In November 1973, when Soviet President Brezhnev arrived in Delhi to meet Indira Gandhi, Dhar led the talks on behalf of the Indian side.

Second Term as Ambassador to the USSR

On February 1, 1975, D.P. Dhar was re-appointed Ambassador to the Soviet Union. Unfortunately, his second tenure was short-lived as he succumbed to a heart ailment on 12 June 1975.

In the four months that he spent in Moscow during his second term, Ambassador Dhar had a grand vision for the development of Indo-Soviet relations. Following his first term and his trade engagement with the Soviets as Minister of Planning, he had a level of Soviet expertise none in Mrs. Gandhi’s cabinet could match.

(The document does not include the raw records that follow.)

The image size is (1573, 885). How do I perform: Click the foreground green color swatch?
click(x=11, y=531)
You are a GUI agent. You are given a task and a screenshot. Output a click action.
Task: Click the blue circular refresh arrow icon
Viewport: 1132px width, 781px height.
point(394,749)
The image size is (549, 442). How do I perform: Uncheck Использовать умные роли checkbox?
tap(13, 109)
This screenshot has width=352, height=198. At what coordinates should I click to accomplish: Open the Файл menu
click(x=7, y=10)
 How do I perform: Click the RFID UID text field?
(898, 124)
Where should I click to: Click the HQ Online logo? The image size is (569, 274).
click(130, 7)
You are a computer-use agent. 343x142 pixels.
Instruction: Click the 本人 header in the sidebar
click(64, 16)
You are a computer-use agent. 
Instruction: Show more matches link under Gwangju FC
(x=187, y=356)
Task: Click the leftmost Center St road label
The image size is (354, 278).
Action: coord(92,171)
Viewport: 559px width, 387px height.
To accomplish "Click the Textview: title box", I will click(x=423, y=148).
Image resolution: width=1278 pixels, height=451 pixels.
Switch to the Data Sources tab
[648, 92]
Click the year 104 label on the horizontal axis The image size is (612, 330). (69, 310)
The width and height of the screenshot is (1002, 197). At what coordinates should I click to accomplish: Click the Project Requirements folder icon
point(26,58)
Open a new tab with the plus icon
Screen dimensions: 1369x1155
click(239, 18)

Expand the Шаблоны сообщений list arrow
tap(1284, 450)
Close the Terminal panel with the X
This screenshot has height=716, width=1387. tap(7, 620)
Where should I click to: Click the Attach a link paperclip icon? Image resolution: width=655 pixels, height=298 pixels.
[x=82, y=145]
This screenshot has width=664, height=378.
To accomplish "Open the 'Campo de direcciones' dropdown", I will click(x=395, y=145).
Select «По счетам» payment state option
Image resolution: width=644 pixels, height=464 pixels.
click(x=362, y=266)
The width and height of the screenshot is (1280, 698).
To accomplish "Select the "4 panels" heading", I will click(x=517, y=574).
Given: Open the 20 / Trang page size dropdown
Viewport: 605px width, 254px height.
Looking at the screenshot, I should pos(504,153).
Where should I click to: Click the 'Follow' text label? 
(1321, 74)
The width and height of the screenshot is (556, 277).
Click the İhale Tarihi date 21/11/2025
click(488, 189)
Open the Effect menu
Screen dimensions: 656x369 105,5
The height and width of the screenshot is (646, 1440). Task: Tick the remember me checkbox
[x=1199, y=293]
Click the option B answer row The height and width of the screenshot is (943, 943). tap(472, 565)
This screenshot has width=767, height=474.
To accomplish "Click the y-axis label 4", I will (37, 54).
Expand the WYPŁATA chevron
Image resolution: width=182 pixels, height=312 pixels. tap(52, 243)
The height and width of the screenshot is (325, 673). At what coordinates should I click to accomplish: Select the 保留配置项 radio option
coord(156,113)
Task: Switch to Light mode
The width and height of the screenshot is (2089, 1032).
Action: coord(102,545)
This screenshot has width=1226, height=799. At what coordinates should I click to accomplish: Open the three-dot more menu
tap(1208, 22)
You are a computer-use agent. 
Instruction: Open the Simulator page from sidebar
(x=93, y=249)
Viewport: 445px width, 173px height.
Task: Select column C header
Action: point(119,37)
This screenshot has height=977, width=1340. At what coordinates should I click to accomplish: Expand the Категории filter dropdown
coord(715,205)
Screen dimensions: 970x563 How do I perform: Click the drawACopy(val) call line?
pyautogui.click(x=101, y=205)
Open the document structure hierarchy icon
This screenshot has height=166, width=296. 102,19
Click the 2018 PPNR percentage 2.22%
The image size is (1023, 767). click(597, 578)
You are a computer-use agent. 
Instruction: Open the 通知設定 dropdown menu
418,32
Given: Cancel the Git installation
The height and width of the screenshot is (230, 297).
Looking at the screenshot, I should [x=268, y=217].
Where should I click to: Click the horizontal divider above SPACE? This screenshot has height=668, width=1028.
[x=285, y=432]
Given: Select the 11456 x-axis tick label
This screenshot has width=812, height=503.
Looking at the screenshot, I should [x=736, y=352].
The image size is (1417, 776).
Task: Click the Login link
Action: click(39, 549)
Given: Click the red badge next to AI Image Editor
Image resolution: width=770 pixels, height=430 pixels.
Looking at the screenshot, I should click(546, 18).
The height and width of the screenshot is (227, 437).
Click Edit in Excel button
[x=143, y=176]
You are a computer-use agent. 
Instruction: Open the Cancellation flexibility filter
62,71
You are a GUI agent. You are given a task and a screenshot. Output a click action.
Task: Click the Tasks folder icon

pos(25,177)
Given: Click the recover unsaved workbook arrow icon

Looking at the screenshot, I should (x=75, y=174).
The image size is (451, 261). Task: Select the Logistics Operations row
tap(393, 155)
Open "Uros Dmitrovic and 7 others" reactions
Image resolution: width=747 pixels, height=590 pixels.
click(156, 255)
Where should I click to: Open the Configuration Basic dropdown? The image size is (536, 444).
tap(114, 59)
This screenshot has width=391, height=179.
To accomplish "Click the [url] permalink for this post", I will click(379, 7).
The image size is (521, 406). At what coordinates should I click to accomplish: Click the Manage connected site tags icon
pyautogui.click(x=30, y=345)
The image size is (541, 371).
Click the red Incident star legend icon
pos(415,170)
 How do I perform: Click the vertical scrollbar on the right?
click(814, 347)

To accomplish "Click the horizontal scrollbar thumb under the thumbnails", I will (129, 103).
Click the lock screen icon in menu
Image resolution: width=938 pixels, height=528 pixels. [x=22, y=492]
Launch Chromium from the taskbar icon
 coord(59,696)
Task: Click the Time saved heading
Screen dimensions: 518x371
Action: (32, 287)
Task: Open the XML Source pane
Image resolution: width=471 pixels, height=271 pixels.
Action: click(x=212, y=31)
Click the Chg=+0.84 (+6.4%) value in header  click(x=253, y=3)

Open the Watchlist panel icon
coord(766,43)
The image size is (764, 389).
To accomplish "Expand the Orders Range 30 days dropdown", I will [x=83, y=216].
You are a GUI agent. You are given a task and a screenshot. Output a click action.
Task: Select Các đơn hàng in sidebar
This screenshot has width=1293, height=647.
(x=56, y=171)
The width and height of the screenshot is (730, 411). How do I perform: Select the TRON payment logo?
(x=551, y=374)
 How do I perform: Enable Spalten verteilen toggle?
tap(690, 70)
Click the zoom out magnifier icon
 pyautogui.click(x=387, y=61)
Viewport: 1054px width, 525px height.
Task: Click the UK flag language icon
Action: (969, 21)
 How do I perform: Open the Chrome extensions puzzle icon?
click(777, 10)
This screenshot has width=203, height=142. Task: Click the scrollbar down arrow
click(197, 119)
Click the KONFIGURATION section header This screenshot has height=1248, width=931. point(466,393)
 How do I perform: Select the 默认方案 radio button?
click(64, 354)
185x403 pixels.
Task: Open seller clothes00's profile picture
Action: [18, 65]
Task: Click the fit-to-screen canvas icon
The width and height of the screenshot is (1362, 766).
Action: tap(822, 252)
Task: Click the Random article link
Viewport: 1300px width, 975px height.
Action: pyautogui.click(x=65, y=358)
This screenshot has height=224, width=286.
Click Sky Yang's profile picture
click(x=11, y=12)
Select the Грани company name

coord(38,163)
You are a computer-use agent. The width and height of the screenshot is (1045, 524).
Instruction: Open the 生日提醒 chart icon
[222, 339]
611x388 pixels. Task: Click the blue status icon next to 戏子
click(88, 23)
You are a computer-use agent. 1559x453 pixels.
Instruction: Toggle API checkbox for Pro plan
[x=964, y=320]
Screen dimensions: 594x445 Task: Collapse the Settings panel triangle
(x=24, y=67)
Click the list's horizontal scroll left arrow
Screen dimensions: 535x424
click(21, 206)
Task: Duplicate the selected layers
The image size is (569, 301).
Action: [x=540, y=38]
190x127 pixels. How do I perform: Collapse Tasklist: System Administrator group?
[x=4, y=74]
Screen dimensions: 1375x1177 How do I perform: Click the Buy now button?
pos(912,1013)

TP Sreenivasan, then working as the head of chancery at the embassy in Moscow, recounts, “He had the gift of spotting talent and making use of it. Apart from Fotedar [his personal secretary], he brought Gopi Arora as minister (economic), even though Peter Sinai, as the deputy chief of mission, was already entrusted with economic work. He trusted both of them and made them work as a team. He brought my batchmate P K Singh along, but put me with him to work as a team of political assistants to him. Outside the embassy, his confidant was Parayil Unnikrishnan, the PTI chief in Moscow.” (Read more of TP Sreenivasan’s recollections here.)

A True Ambassador

The Embassy of India to the Russian Federation honoured the Late Ambassador D.P. Dhar on 26 June 2021. The D.P. Dhar Memorial Hall at the Indian Embassy in Moscow has been named after him.